How to complete this task:
Return the records that follow, unchanged and complete.
•••••
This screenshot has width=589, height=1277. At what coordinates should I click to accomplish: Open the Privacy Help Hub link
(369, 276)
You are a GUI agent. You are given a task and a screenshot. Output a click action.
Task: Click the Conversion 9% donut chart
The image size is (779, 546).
•••••
Solution to this problem:
This screenshot has width=589, height=1277. At what coordinates should I click to accomplish: Open the Privacy Help Hub link
(369, 276)
You are a GUI agent. You are given a task and a screenshot. Output a click action.
Task: Click the Conversion 9% donut chart
The image size is (779, 546).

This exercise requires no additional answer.